An equity release loan allows people over the age of 55 to receive some of the equity built up in their property while still living in the property. This money can help people who are no longer earning a regular income and are not able to meet their daily expenses or have outstanding debts to pay.
With an equity release loan, you can extract money from the equity of your home either in a lump sum or through a series of instalments. You won’t have to move house to do this, and you can spend the money however you see fit as there are no stipulations regarding how the money should be used. The equity release loan is an umbrella term to describe the two main forms of loans – Home Reversion Plans and Lifetime Mortgages.
Home Reversion Scheme:
A Home Reversion Scheme differs from a Lifetime Mortgage in that you actually sell a percentage of your property to the reversion company.
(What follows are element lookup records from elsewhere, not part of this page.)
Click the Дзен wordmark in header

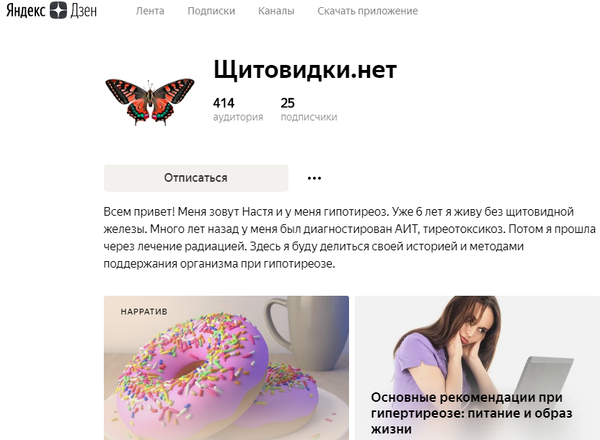(83, 10)
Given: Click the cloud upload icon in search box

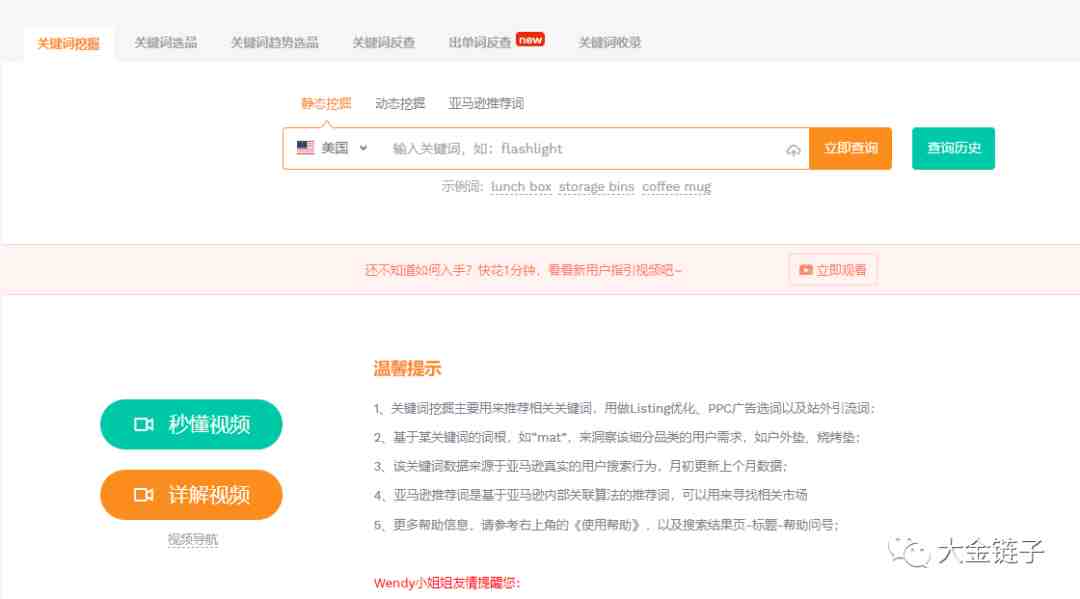Looking at the screenshot, I should (x=793, y=150).
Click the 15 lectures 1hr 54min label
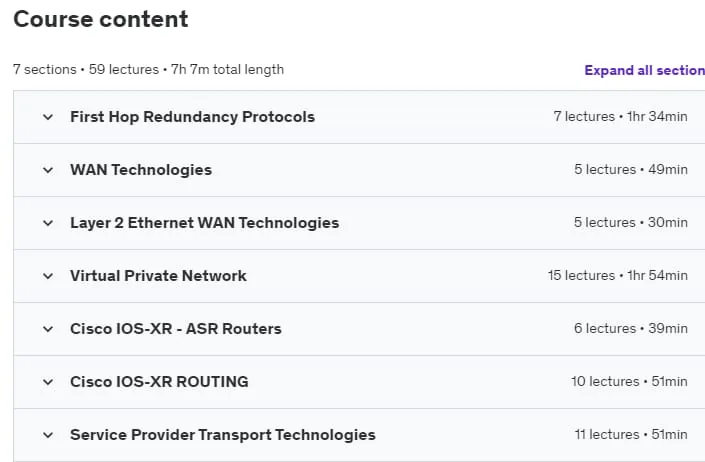This screenshot has height=462, width=705. click(x=618, y=275)
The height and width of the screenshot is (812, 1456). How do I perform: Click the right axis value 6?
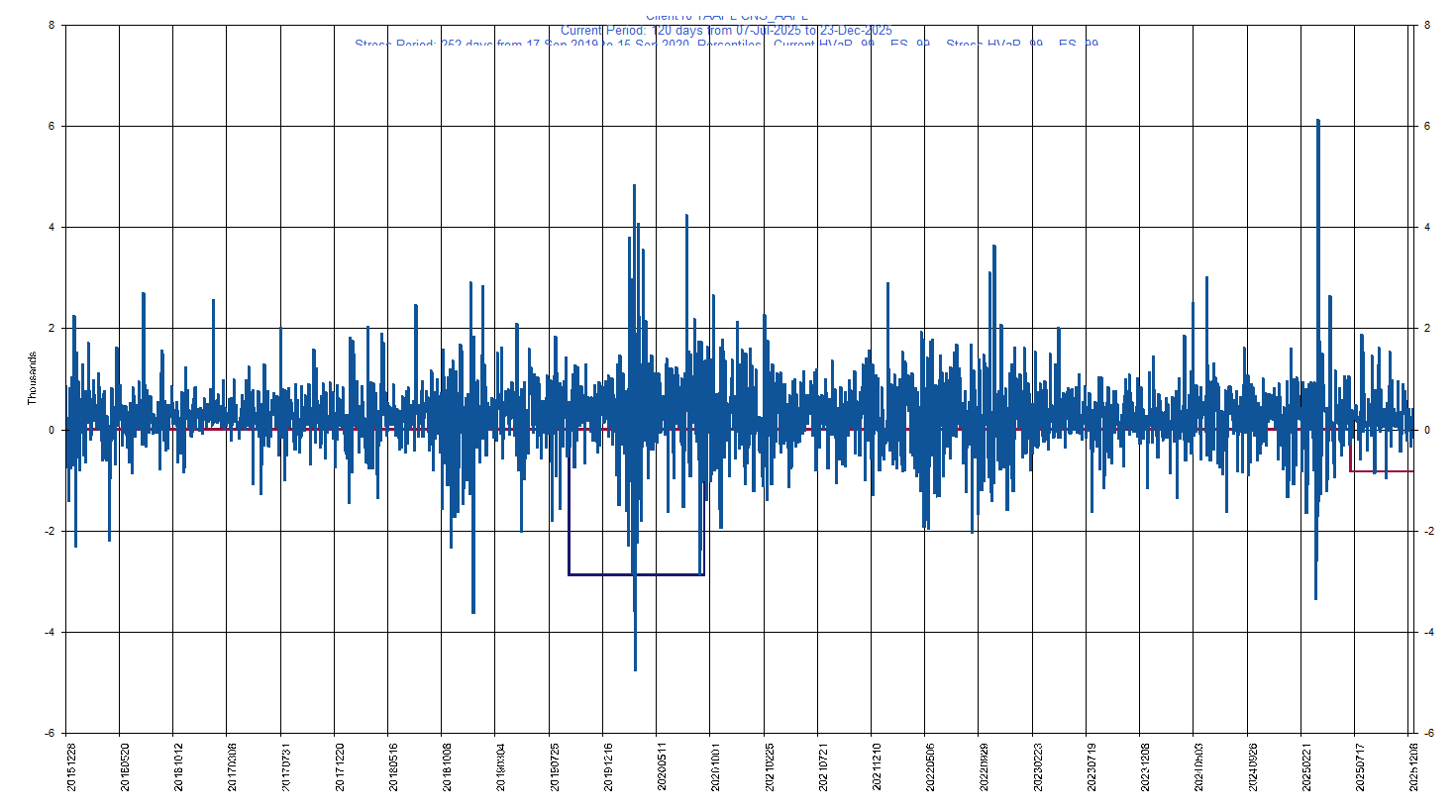[1426, 127]

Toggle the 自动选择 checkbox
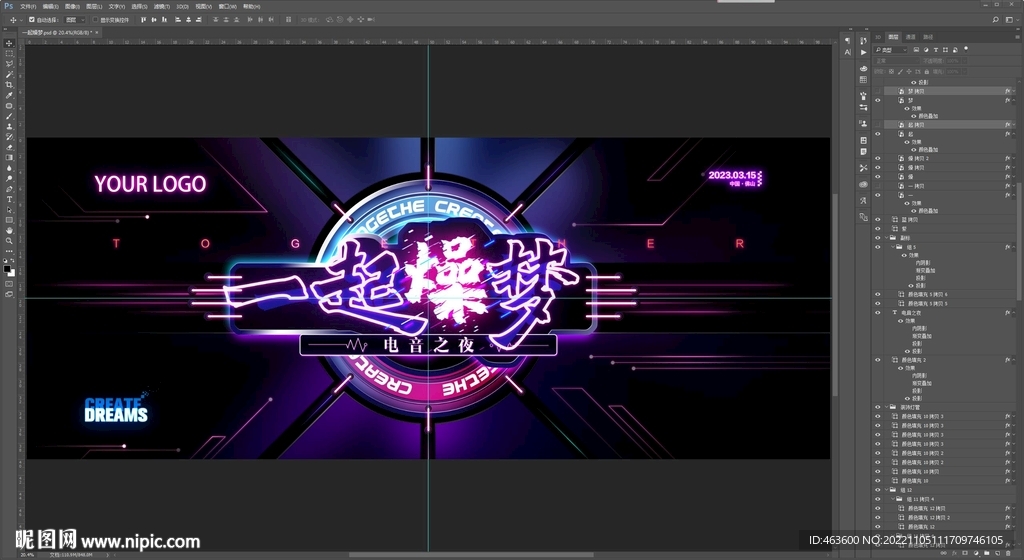(32, 19)
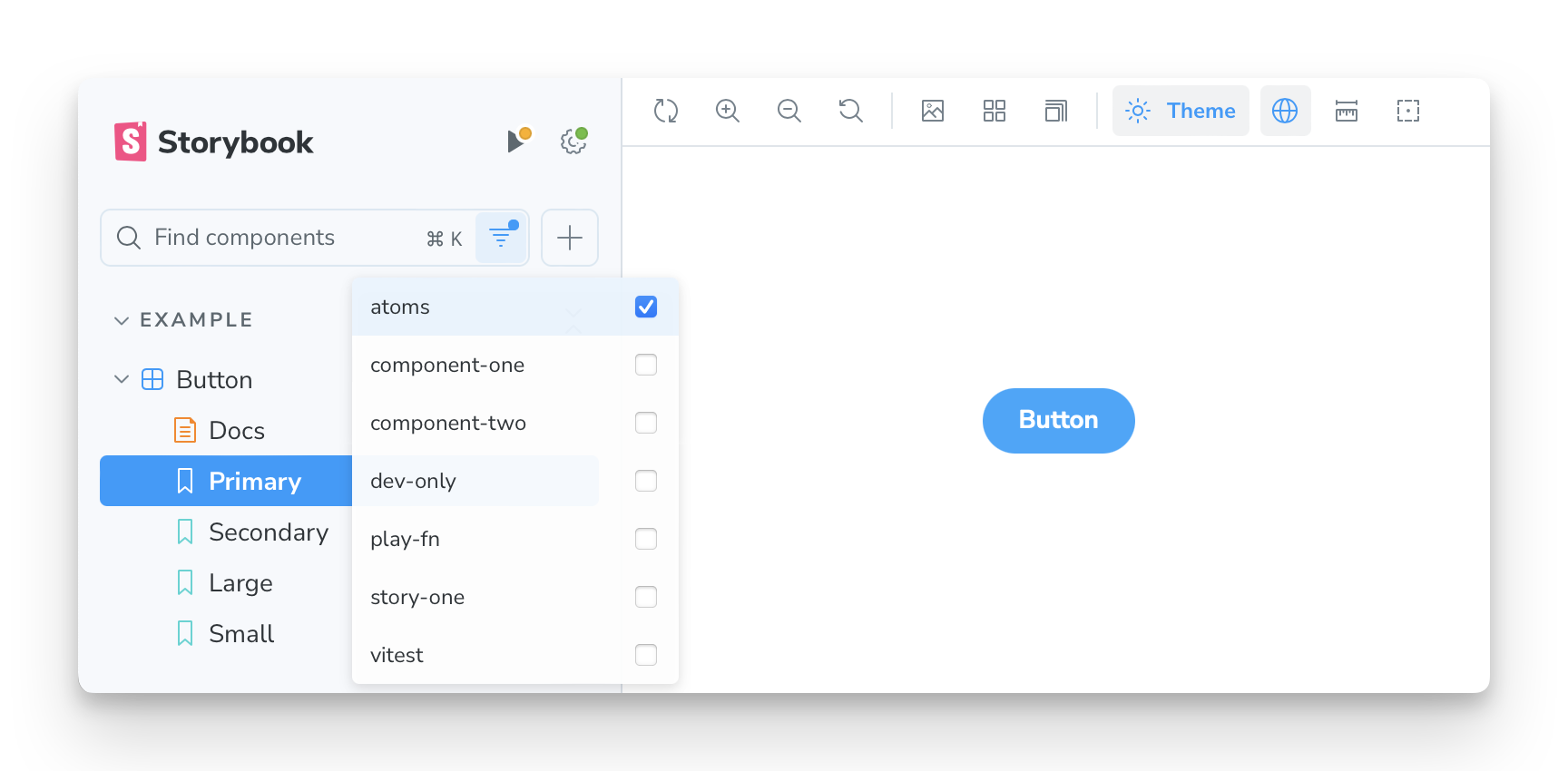Viewport: 1568px width, 771px height.
Task: Click the remount component icon
Action: (x=666, y=111)
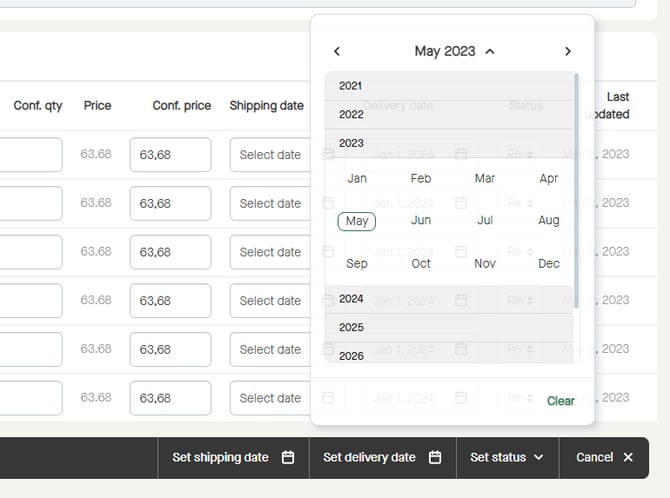Click calendar icon in last row Select date
Viewport: 670px width, 498px height.
click(x=328, y=398)
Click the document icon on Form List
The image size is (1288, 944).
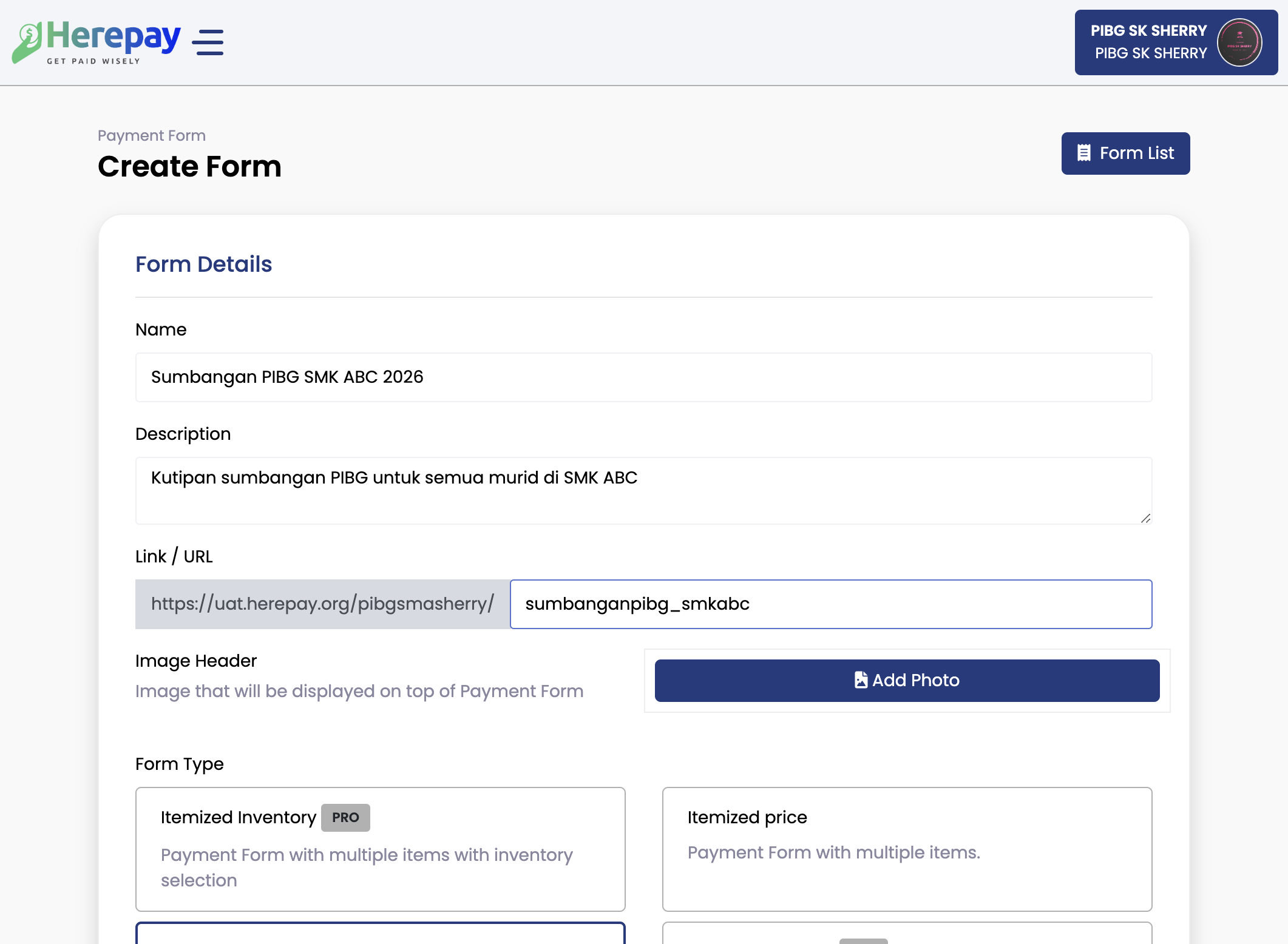pyautogui.click(x=1083, y=153)
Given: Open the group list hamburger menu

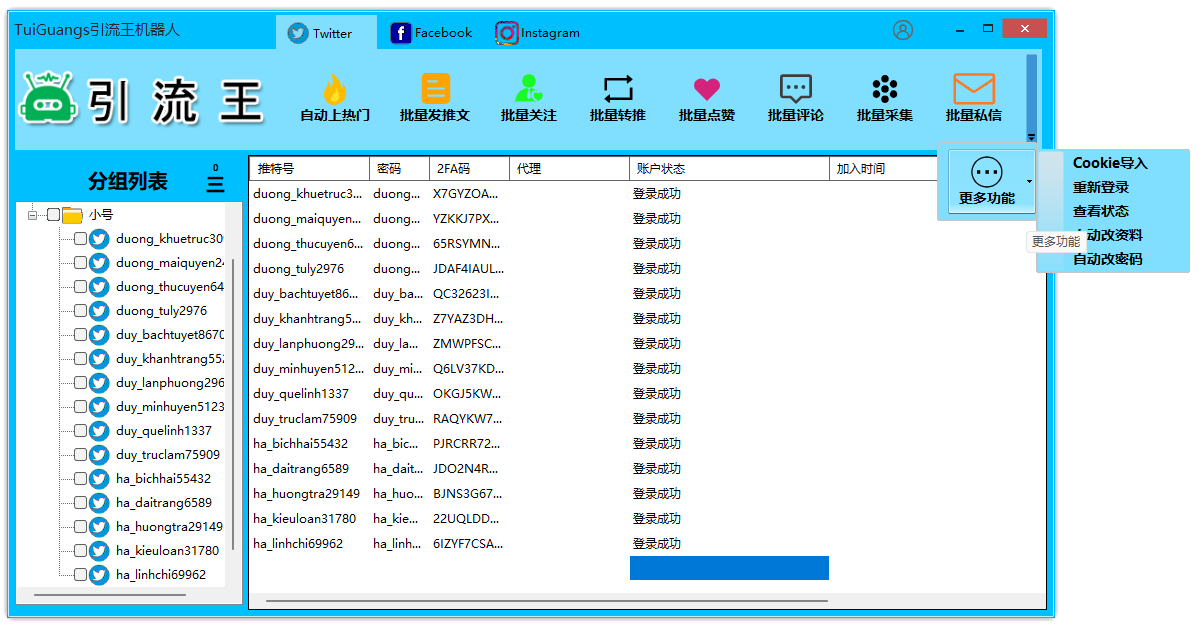Looking at the screenshot, I should [x=215, y=184].
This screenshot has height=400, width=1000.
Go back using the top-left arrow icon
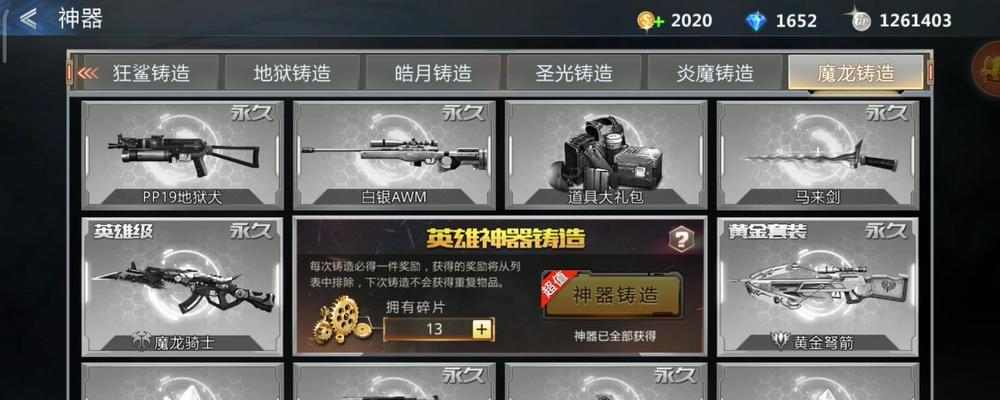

There is no interest charged on the loan, but when you die and sell the house the reversion company will take the profit of the portion it owns.
Lifetime Mortgages:
When you take out an equity release loan in the form of a Lifetime Mortgage scheme, you are able to borrow money secured against the value of your property. You are able to live in this property until you die or go into care and sell your home. This money can be paid out as a regular income, lump sum, or a combination of the two. There is interest on the loan, but this is added to the value of the loan, meaning that the original loan amount will not increase. The interests and loan will be rapid when you die and sell your property. One downside is that you don’t know how large your loan will become as you cannot predict when you will die.
This may sound like an ideal solution, but there are disadvantages to taking out an equity release loan and it is in your interest to find out whether using an equity release loan is the right action for your unique circumstances.